Quando chegou perto, pôde ver que ele realmente estava morto e, para sua sorte, não estava com sinais de que algum animal havia começado a devorar.
— Hoje é meu dia de sorte. Vou almoçar sem precisar lutar antes.
Ele se abaixou entre o javali e o olho d’água, para abastecer o seu cantil e aproveitou para guardar o javali no seu inventário.
Enquanto tampava o cantil e o prendia ao meu cinto, ouviu um leve farfalhar de folhas atrás de si. Mas, antes que ele pudesse ter tempo de sacar a adaga e virar, viu um enorme borrão vermelho se aproximando, com uma velocidade tão grande que mal pôde acompanhar.
— Prisão das Heras — Deckard nunca ficou tão feliz por ouvir a voz de Diane em todo o tempo que estava nesse mundo.
No último segundo, o animal vermelho ficou preso no lugar, enrolado em plantas que quase não deixavam nada dele para fora.
— Ah, Meu Deus. O que diabos foi isso? – ele foi se arrastando até quase cair na água. O coração tão acelerado que quase estava parando.
— Isso era a morte — Diane fez com que as plantas desenrolassem um pouco e ele se viu encarando um tigre rubro como sangue, com listras brancas ao redor do corpo, cara a cara. A coisa mais aterradora e mais bela que ele já havia visto em toda a sua vida.
Ele tinha o tamanho de um boi praticamente, com um pêlo lustroso, caninos tão grandes quanto a adaga de Deckard e uma ferocidade no olhar, que deveria apavorar até o homem mais corajoso.
— A função de caçar para o almoço é sua, então cabe a você matá-lo Deckard. Acerte ele com força, para matar em apenas um golpe, afinal feri-lo vai deixar ele furioso.

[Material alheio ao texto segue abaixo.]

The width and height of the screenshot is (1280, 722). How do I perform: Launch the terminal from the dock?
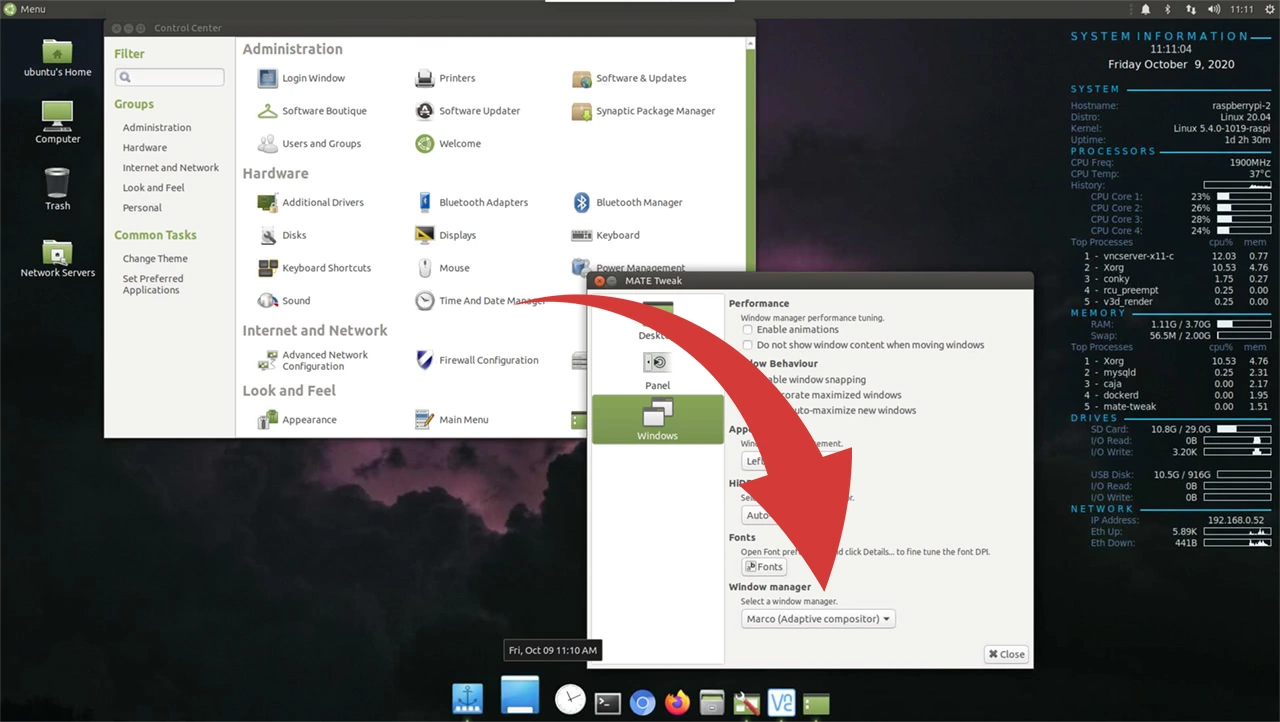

— Que animal é esse? — Deckard ignorou o aviso dela e perguntou, sem nem tentar esconder o deslumbramento no olhar.
— Sanguinarius tigris — Diane lhe respondeu, apesar de o olhar com uma expressão estranha.
— Tigre Sanguinário — ele repetiu. — Algo me diz que o nome não se deve à cor dele.
— Bem, acredito que por experiência própria, você pode ver que ele não é exatamente um animal dócil.
— Posso fazer um contrato com ele, assim como você e o Argenti?
— Não era exatamente o que eu esperava você pedir, mas pode sim. Se você aguentar passar pelo processo.
— Bem, eu gostaria muito de tentar.
Nesse momento, Deckard parecia uma criança frente ao presente de Natal, com o qual sonhou a vida toda.
— Vai ser doloroso, ainda mais com um animal selvagem.
Diane se sentou num tronco e começou a riscar o chão com o dedo.
— Pra você fazer um contrato Deckard, geralmente você cria o animal e cria um laço com ele, assim pode fazer isso mais fácil ou compra um já domesticado, o que pode ser absurdamente caro. Já com animais selvagens, esse processo é meio forçado. Você terá que lutar com ele, até esgotar as forças dele ou até ele reconhecer seu poder e, como não temos um mago versado em contratos, vamos ter que fazer uma ligação de sangue. Isso vai ser muito doloroso e só poderá ser desfeito com a morte de um de vocês.
— Eu estou disposto a correr o risco, Diane — Deckard encarou ela, sem demonstrar um pingo de incerteza.
— Bem, boa sorte então, você realmente vai precisar.